Canada Monetary Policy
Sticky Inflation Results in Additional Interest Rate Hike;
Pace of Policy Tightening Slows
Bank of Canada remains hawkish. Ongoing rapid inflation, fueled by supply chain bottlenecks and excess demand stemming from a relatively healthy labour market, led the BoC to raise the overnight rate by an additional 50 basis points in October. This is the sixth rate hike this year, bringing the policy rate to 3.75 per cent — the highest it has been since early 2008. While inflation has softened, reaching 6.9 per cent in September — which is down from the high of 8.1 per cent witnessed in June — price growth remains well above the target of 2.0 per cent. The Bank, however, is now considering the overall health of the economy and the possibility of an upcoming recession, not just price growth.

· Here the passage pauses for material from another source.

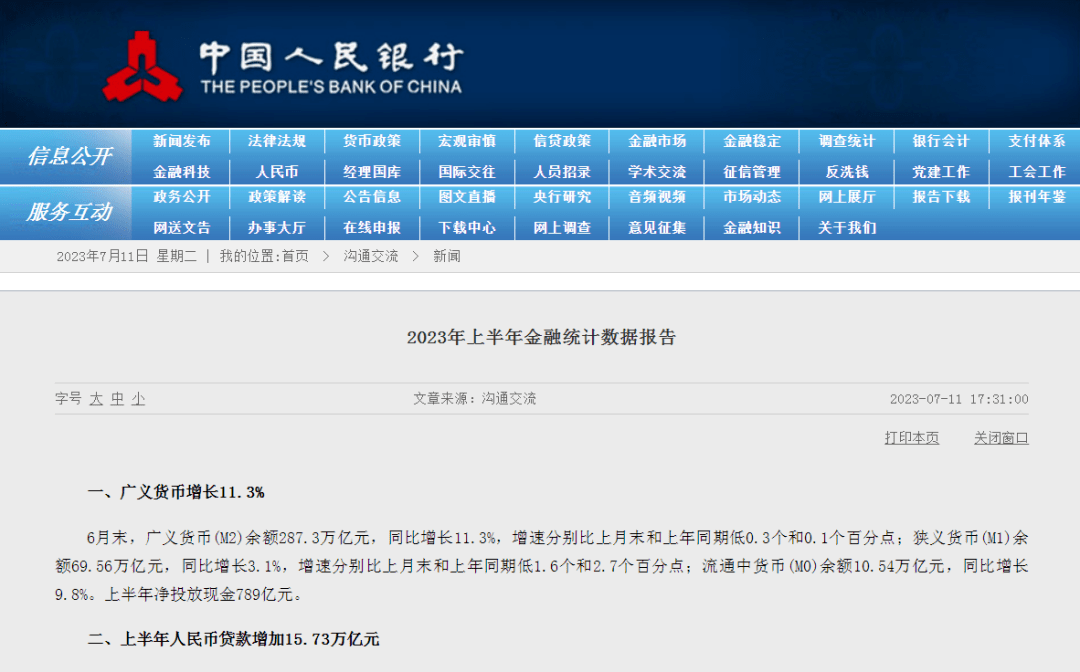
Task: Set font size to large (大)
Action: 96,399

This may be a reason why the BoC is slowing the pace of its tightening schedule, possibly indicating that its quantitative tightening program is nearing an end, with one further rate hike expected in December.
Mortgage rates expected to rise. With the overnight rate trending upward, mortgage rates will likely follow. Both fixed and variable rates have already eclipsed 5 per cent, and are likely to continue toward 6 per cent in the coming months. While this elevated cost of borrowing has caused housing prices to cool from recent highs, they are still historically elevated, due to the limited supply of single-family homes. Combined with higher debt servicing payments, many potential buyers are still kept on the sidelines, due to affordability challenges. Given these current barriers to homeownership, it further highlights the need for purpose-built rentals as an affordable housing solution.

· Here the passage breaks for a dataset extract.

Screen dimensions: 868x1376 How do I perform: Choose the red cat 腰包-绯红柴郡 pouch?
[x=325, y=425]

Commercial Real Estate Outlook
Increasing borrowing costs likely to hinder development activity. Rising interest rates, plus elevated construction costs due to supply chain disruptions, labour shortages and government policies, have caused many developers to question the feasibility of upcoming multifamily projects. Some timelines have been pushed, while certain projects have been outright canceled, as firms cannot receive financing when minimum requirements are not being met. Future development activity, as a result, may slow, further amplifying the supply and demand imbalance that exists within Canada’s housing market. Over the long term, this will likely result in additional affordability challenges, as robust population growth — fueled by immigration — will result in sustained housing demand. Local governments in Vancouver and Ontario are beginning to take action in order to speed up timelines and minimize administrative costs. However, these new policies will take time before the full impact is realized.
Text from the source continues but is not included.